おれと修行の日々。
2学期に入り、おれには新たな使命が、かされた。
お母ちゃんが言う。
「今日の九九はどの段? あんたまだ4の段 『ばら』 合格してないんか!」
「やる時間がなかったの!」
「ふうん。じゃあ4の段 『ばら』 はもういいな?
今日は6の段 『さがり』 と 7の段 『さがり』 中心にやるか」
「おう!」
そうだ。おれに与えられた使命。
それは 『九九のあんき』 なのだ!
おれは、1から10まで順番に上がる 『あがり』 はとくいなんだが、逆に、10から順番に下がっていく 『さがり』 は苦手。

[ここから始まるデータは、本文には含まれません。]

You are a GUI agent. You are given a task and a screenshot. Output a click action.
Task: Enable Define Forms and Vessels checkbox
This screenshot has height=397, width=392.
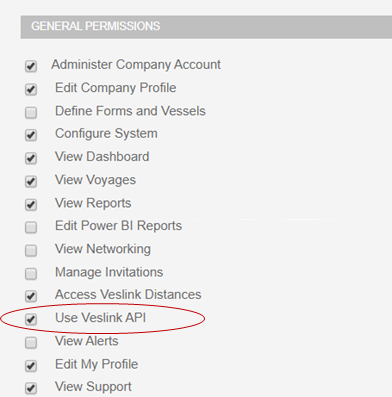pos(31,112)
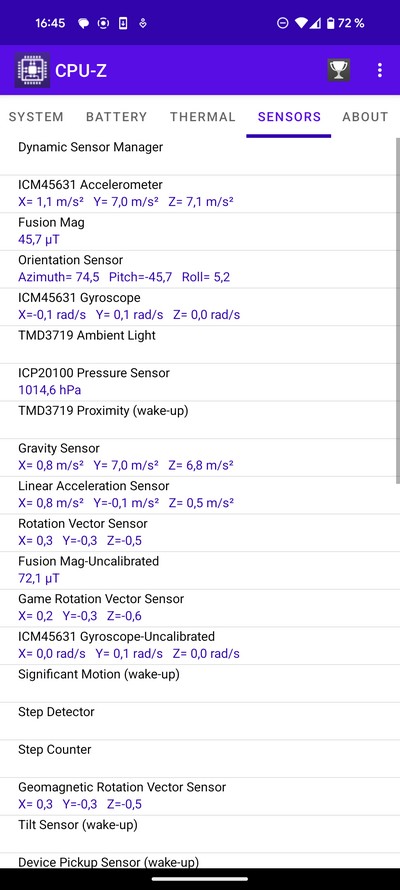Open the trophy icon in header
400x890 pixels.
[x=339, y=70]
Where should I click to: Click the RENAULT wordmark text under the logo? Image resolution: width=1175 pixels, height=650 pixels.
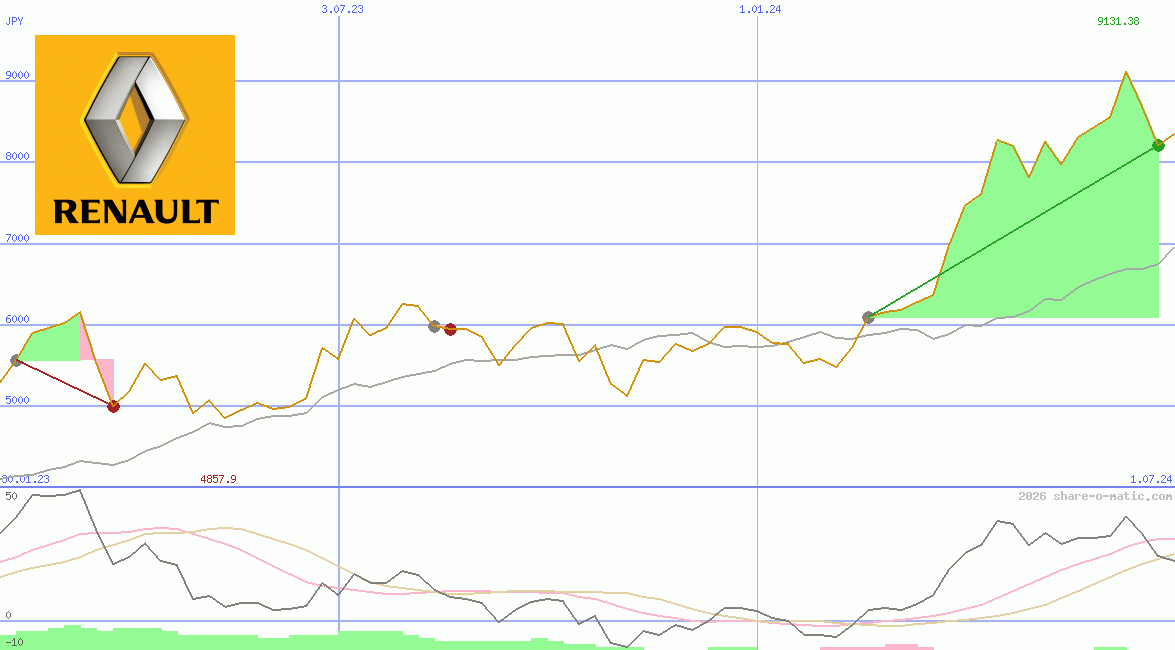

(ちなみに、 『ばら』 は1から10までがランダム出現する。かけ算の答えを言うだけの 『おもて』 は大丈夫だけど、答えを見てかけた数字を言う 『うら』 はやっぱりちょっと苦手だ。)
でも、やるぜ!
「お母ちゃん、時間はかって! 10秒以内!」
「……なぁなぁ。それさー、ヒロくんの勘違いちゃうん? おとなだって 『さがり』 10秒以内は難しいで」
「だって先生が言ってたもん!」
「それは 『目標』 であって 『必須』 じゃないんじゃ……」
「とにかく、いるの!」
「はーい……」
お母ちゃんがしぶしぶ、ストップウォッチをセットした。
「5、4、3、2、1…… スタート!」
「しちとおしちじゅう、しちくろくじゅうさん、……」
すべり出しは順調だな。
今日こそは、クリアしてみせる!
…… だが。
「しちしちにじゅうはち」
「 ち ゃ う で 」
「ぁぁぁぁぁあああああ……!!!」
またまちがえた!
くやしすぎて、なみだがでちゃう!
『しち』 と 『し』 は似てるから、『さがり』 でよく、ごっちゃになっちゃうんだよ!!
「ぁぁぁぁぁぁあああーーー!」
もう、このくやしさと悲しみをいやすのは、ふかふかのおふとんにくるまれるしか、ないんやで!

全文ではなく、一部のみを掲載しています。